**HOW TO COMPLETE THIS TASK:** Leave every picture out, and give again exactly the lines from the one containing "Where should I" through the end of the listing.

**DATASET EXTRACT:**
───
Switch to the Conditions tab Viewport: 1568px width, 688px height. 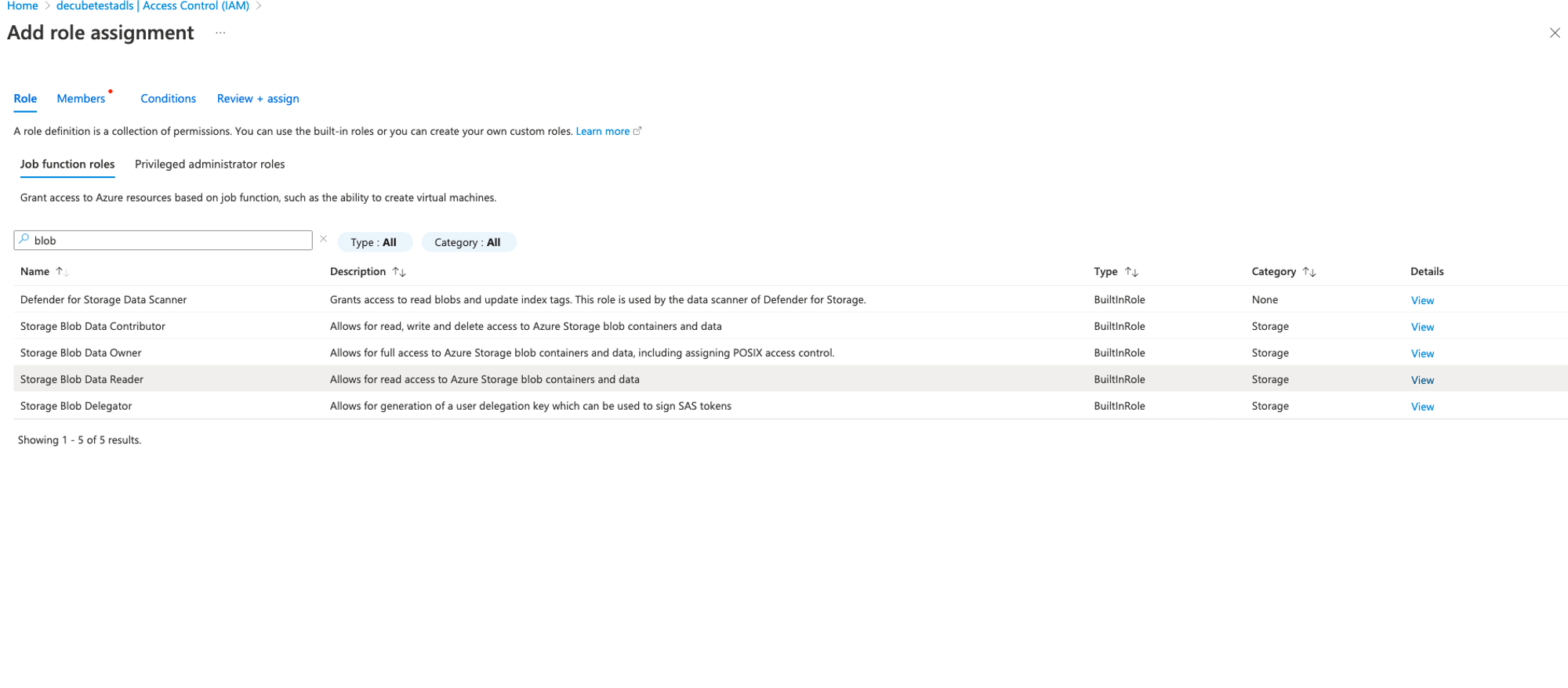coord(168,99)
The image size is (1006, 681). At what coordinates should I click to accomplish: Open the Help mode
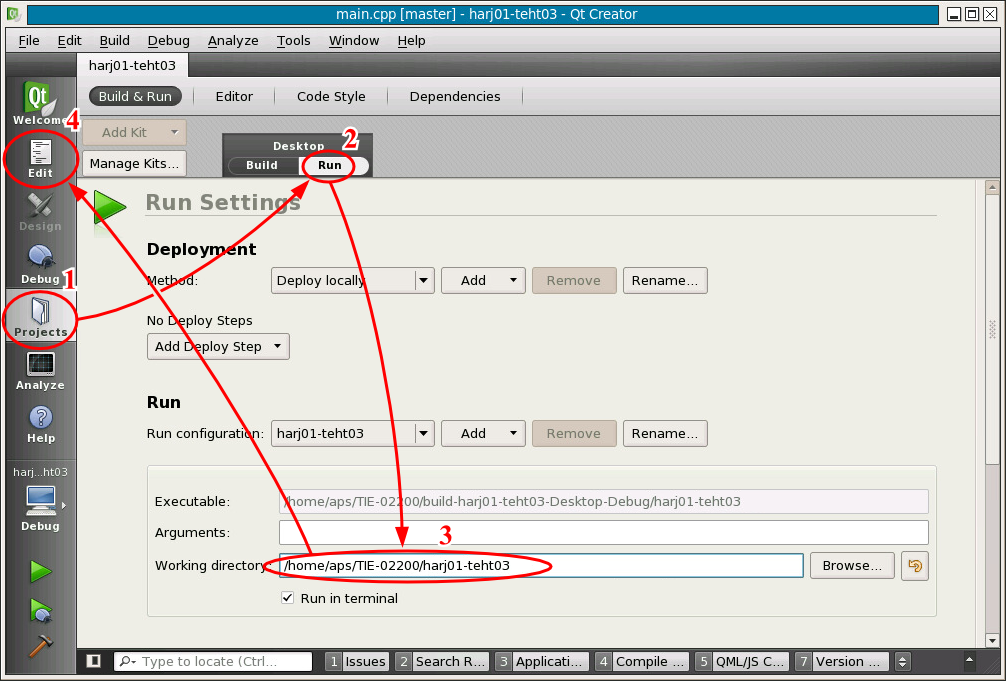click(40, 423)
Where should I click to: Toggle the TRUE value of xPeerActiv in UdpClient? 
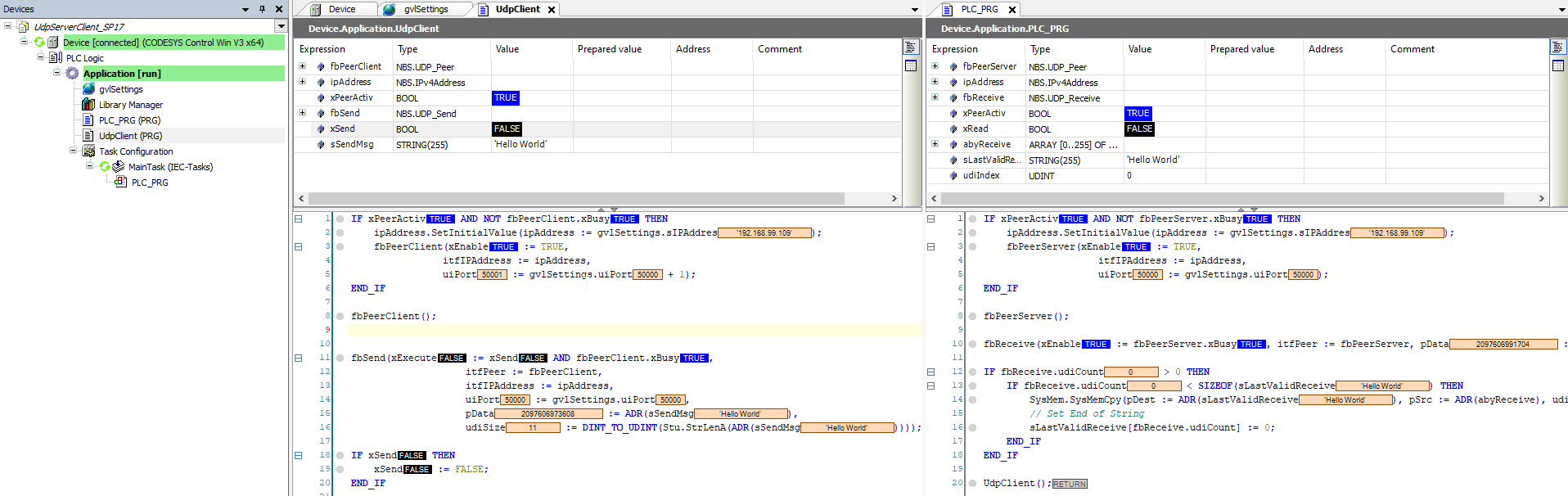coord(505,98)
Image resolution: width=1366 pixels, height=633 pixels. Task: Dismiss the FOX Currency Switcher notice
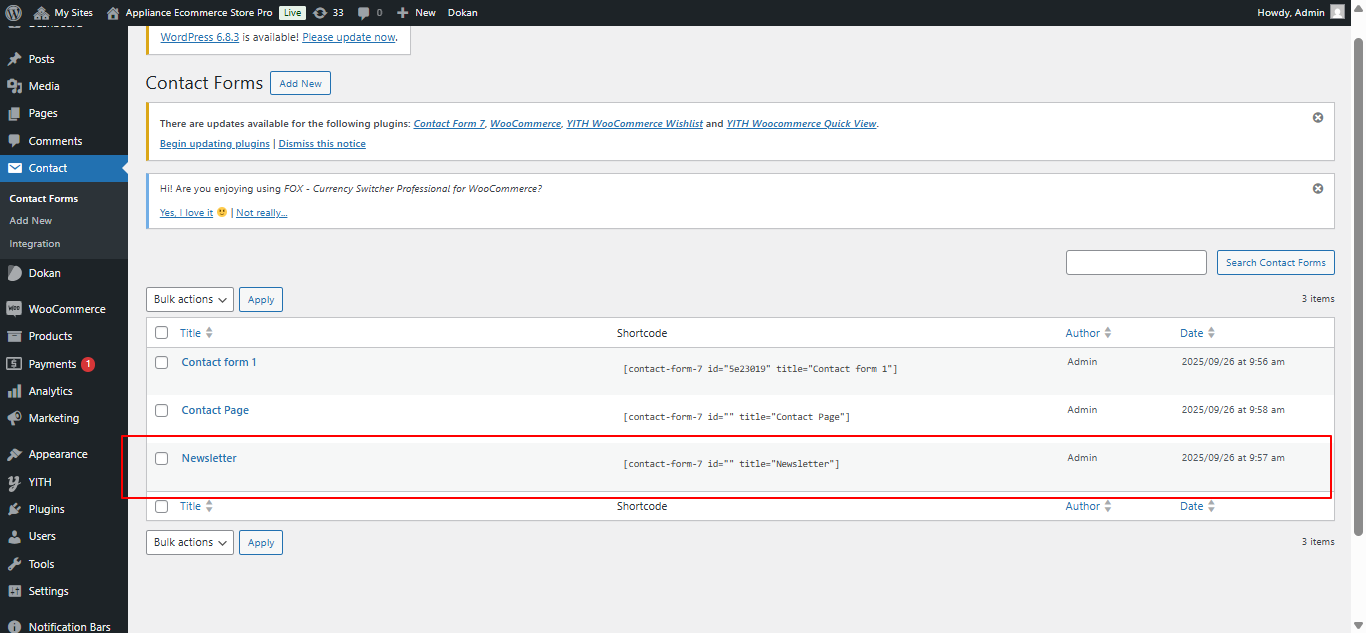(x=1317, y=188)
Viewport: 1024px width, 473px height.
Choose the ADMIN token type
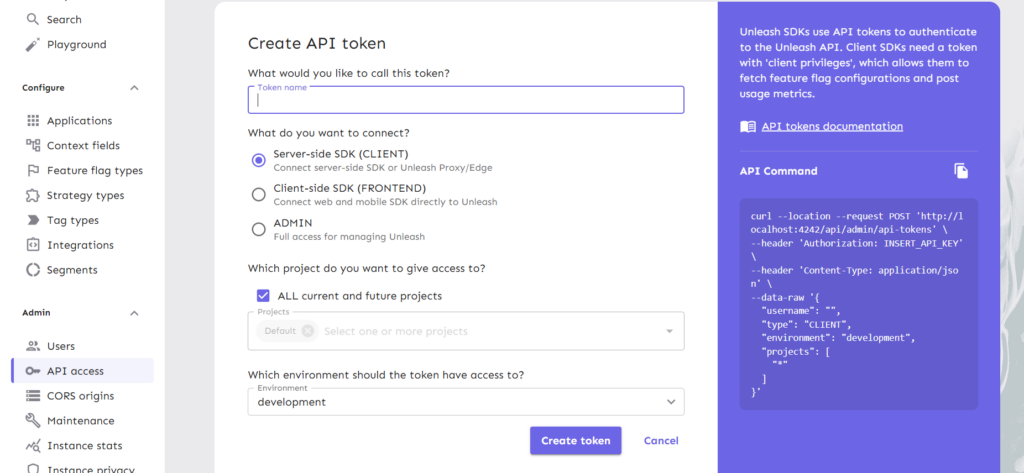pos(259,229)
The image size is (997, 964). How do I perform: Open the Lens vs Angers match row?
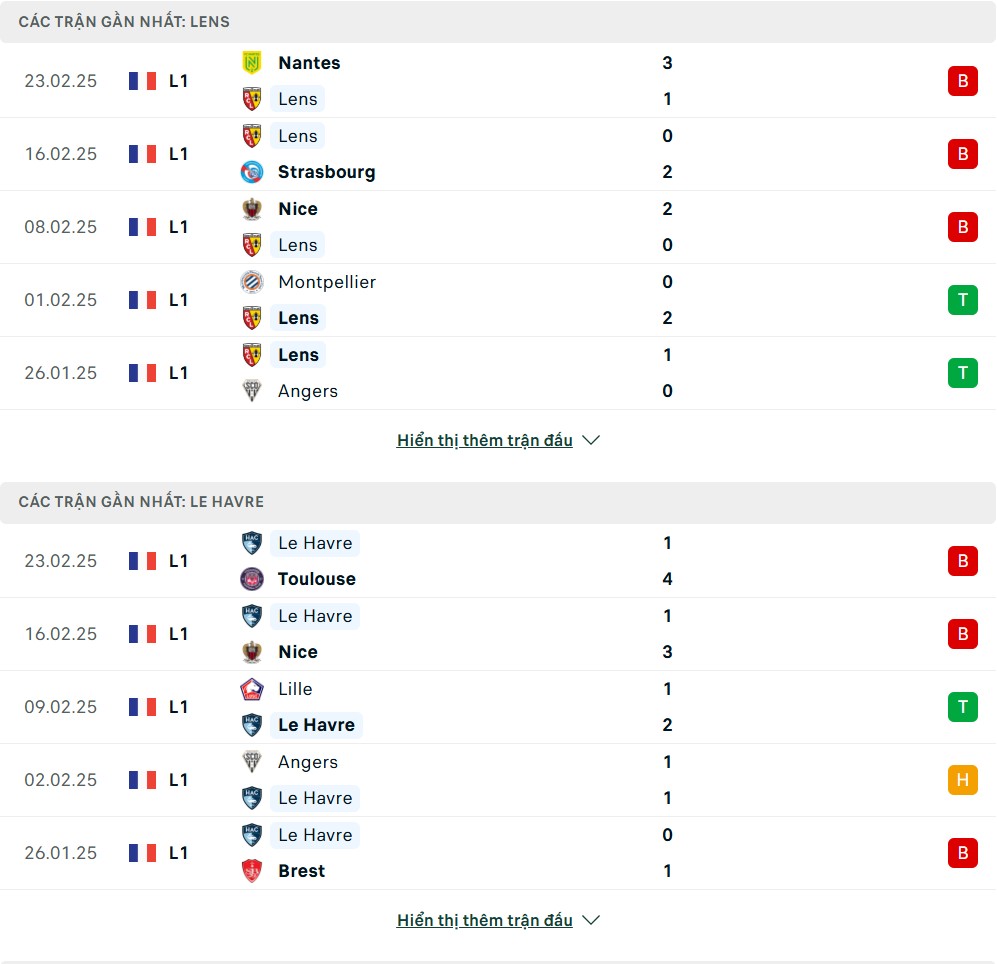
───
**RESULT OF THIS EXERCISE:**
Where should I click to: Toggle the TRUE value of xPeerActiv in UdpClient? 
coord(505,98)
Image resolution: width=1366 pixels, height=633 pixels. Task: Dismiss the FOX Currency Switcher notice
(x=1317, y=188)
Viewport: 1024px width, 473px height.
Choose the ADMIN token type
pos(259,229)
The image size is (997, 964). How do I perform: Open the Lens vs Angers match row?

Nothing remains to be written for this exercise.